Blogging during COVID-19 has been challenging (as seen by the lack of posts). Actually, life during COVID-19 has been a challenge and blogging has fallen low on the list of priorities but I’ve been giving myself grace because I realize how important that is right now.
I think we can all agree that currently life status is: survival mode.
However, I also think that connection is important and I’ve been reminded as I’ve kept a written journal for myself, that blogging is also cathartic. Truthfully, I’m struggling at the moment.
I’m struggling in many of the same ways others are struggling.
There is a litany of wrongs currently in the world and it seems like the list is growing by the day. I’m usually one to find the good in every situation but I probably don’t have to tell you… it’s very difficult right now.
Emotions are high, mentally I’m exhausted.
And on top of all that, I’m physically hurt.
The past few weeks, my knee(cap) has been hurting when I hold my leg a certain way. I’m not usually one to complain and I thought that maybe, just maybe it would go away on its own.
IT HAS NOT.
I’ve finally conceded that I need to go to the doctor and made an appointment for two days from now.
It should to be noted that I have high anxiety about going ANYWHERE. When we received the stay-at-home order here in New Jersey back in March, my family decided that my husband would be the one to do the essential trips. I’m somewhat comfortable going to outside locations but going inside anywhere (let alone a doctor’s office) makes me very nervous.
But something needs to be done. I notice the pain most when I’m sleeping. As an added precautionary measure, I’ve stopped running and cycling for the past few days. Shocking, I know.
Riding and running are two of the ways I stay sane in this truly insane world. Maybe it’s an overuse injury? I can see that being the case, even though it doesn’t actively feel like I’ve been doing a whole heck of a lot of anything.

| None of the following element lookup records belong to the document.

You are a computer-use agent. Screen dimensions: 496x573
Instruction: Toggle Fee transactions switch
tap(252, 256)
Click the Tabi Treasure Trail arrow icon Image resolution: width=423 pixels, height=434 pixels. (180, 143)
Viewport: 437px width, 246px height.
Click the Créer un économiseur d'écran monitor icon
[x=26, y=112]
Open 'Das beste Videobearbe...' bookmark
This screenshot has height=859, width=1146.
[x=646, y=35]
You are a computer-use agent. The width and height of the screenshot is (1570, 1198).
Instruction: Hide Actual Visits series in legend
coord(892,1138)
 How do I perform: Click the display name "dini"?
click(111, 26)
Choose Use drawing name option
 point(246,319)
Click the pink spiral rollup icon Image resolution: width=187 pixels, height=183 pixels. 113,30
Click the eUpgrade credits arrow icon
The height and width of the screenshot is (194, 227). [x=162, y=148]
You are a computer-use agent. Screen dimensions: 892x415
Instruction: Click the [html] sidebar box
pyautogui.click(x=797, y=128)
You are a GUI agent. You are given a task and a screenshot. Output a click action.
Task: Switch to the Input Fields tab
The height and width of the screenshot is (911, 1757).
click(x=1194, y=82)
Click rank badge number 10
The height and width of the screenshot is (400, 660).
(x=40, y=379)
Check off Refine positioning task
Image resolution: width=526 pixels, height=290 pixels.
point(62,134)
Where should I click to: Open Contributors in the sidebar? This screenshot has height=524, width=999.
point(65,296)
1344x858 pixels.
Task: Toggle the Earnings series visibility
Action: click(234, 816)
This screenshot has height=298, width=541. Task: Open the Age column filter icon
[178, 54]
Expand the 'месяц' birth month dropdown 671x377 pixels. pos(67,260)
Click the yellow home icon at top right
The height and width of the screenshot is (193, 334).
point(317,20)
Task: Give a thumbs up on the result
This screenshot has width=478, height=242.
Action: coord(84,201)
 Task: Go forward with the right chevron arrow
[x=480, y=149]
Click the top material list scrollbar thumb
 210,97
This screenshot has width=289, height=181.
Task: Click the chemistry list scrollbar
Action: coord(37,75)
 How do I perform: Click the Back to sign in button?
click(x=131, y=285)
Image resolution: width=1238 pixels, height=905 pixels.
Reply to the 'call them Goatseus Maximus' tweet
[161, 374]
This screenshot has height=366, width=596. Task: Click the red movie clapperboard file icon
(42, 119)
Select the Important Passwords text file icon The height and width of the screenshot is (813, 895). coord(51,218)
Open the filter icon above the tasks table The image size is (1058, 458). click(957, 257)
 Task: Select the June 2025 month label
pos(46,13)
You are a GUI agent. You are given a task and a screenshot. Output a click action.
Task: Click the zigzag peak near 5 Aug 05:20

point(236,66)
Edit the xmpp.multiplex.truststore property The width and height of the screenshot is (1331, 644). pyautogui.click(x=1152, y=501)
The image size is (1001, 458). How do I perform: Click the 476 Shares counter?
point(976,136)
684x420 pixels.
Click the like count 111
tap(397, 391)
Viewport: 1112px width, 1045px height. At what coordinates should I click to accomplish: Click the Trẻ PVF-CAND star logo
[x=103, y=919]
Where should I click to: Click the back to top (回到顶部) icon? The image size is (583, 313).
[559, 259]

I’m grumbling about it but I’m trying to listen to my body’s cues and make choices that will help instead of hurt. I hope that all I need to do is rest a bit, see the doctor, and be back on my bike/running by next week. Taking things one day at a time is what we try to teach our kids and what I’m trying really hard to remind myself right now. I’m trying to focus on meditation, gentle yoga, and even more gentle strength training.
So, that’s my life update at the moment. Nothing earth-shattering, nothing too big. Just where I’m at on this day in this crazy year of 2020.
I hope you are all safe and well and hanging in there.
Sending hugs!!! Xoxo
Thanks so much, Kim! I know you know this struggle. <3
I just wrote something similar on my blog. I’m struggling with what to say and tired of everything! Glad to know I’m not alone. Hang in there!
You are so not alone with the struggles. <3 Thanks so much for swinging by, Wendy. It's great seeing you here.